DOCUMENT SECTION:
········

📚 Finished reading Proof of Spiritual Phenomena by Mona Sobhani.

This book details neuroscientist Mona Sobhani’s journey from uber-sceptical scientific mega-materialist rationalist through to seemingly an all-out spiritual seeker and believer in all sorts of things that fall under the umbrella of “unexplained phenomena”.

She’s not always super-definitive as to what level of belief she has in which phenomena, but the evidence presented suggests it’d include at least:

  • fortune-telling
  • psychics
  • mediums
  • remote viewing
  • past life regression

The book is an engrossing mix of her anecdotal journey, conversations with various scientists and other thinkers related to these topics, as well as, my favourite bit, a presentation of the evidence - including that of a scientific nature - that has persuaded her of her new worldview.

As she says, one book, no matter how comprehensive, is unlikely to change the mind of someone who has little history in believing in such matters - or, as she discusses later - perhaps is in some way, very likely unconsciously, invested in not believing in such things. Her request to us is to take a look at all the evidence she presents together and see if those of us who are not naturally inclined believe in some of these phenomena might change our minds a little.

She is of course indisputably right that a lot of people claim to have had currently inexplicable experiences - oftentimes experiences that resemble other people’s experience reports. And belief in these phenomena is certainly not a rare thing - far from it. She shares Pew Research stats about the American public, whereby in 2009 almost a quarter apparently believed in reincarnation, 95% in a God or a higher power, 46% in supernatural beings. 75% claimed to have at least 1 “paranormal” belief.

········

SOURCE EXCERPT:
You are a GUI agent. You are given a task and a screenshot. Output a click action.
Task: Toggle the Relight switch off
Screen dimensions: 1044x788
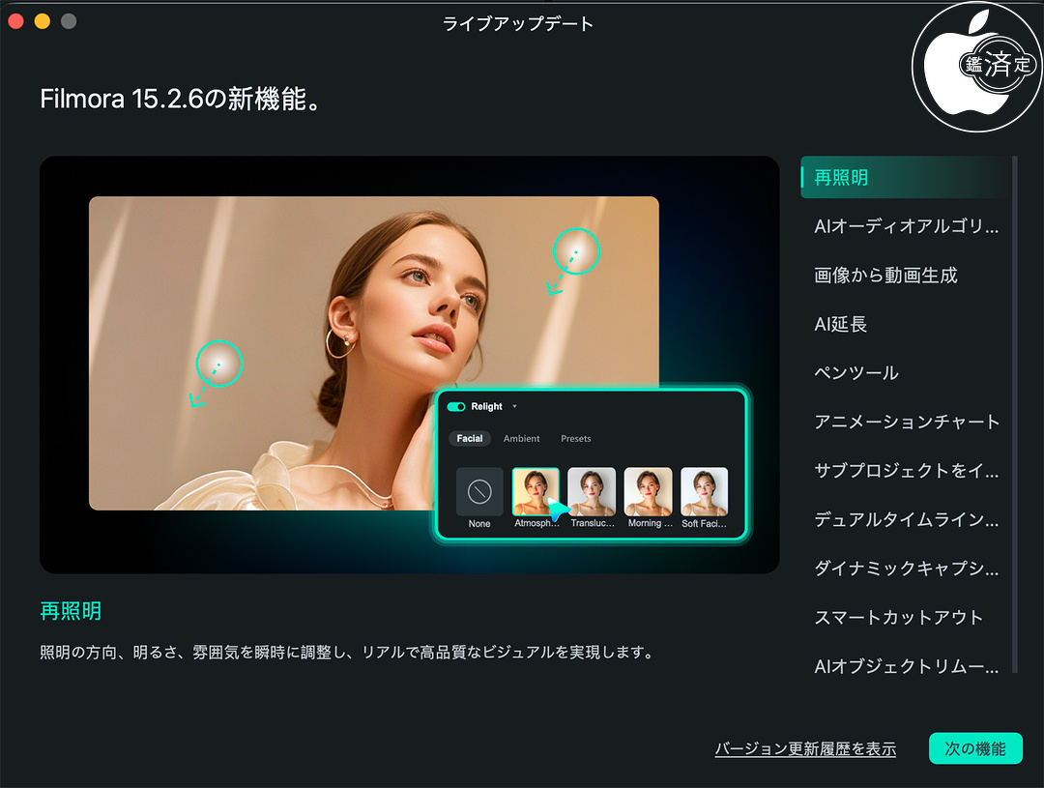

········

TASKS FOR THIS EXERCISE:
1. Reproduce everything in the book review from "As she says, one" down to "minds a little.".
2. Answer these questions about the book review:
(a) What is Mona Sobhani's profession?
(b) In what year were the Pew Research stats about the American public collected?
(c) What percentage of that public claimed to have at least one "paranormal" belief?
3. Continue the book review after its final sentence.

FINAL RESULTS:
1.
As she says, one book, no matter how comprehensive, is unlikely to change the mind of someone who has little history in believing in such matters - or, as she discusses later - perhaps is in some way, very likely unconsciously, invested in not believing in such things. Her request to us is to take a look at all the evidence she presents together and see if those of us who are not naturally inclined believe in some of these phenomena might change our minds a little.

2.
(a) She is a neuroscientist.
(b) 2009.
(c) 75%.

3.
It’s also uncontroversially true that our brains are not neutral observers. They’re laden with well-known biases at this point, some of which are discussed in the book. I have often taken these biases to potentially, if anything, provide more conventional explanations for some of the phenomena she discusses, but she sees it differently. I didn’t quite follow how that section supports her thesis, other than perhaps to have us - quite rightly - question ourselves, question why we think what we think.

Another episode of her using fascinating scientific studies in favour of her argument, contrary to my intuition that if anything they undermine it, comes from her background in neuroscience. She details how it’s been shown that you can induce spiritual-seeming states in people through wholly physical means.

Categories of this include:

  • Brain lesion studies that look at how people react when parts of their brains are damaged.
  • Neurostimulation studies - what happens when electric or magnetic signals are applied to the brain.
  • Meditation - and its neural correlates.
  • Psychedelic usage.

All these phenomena can result in spiritual-style effects such as feeling connected to the transcendent, out of body experiences, seeing God, feeling a sense of unity, changes in consciousness and more.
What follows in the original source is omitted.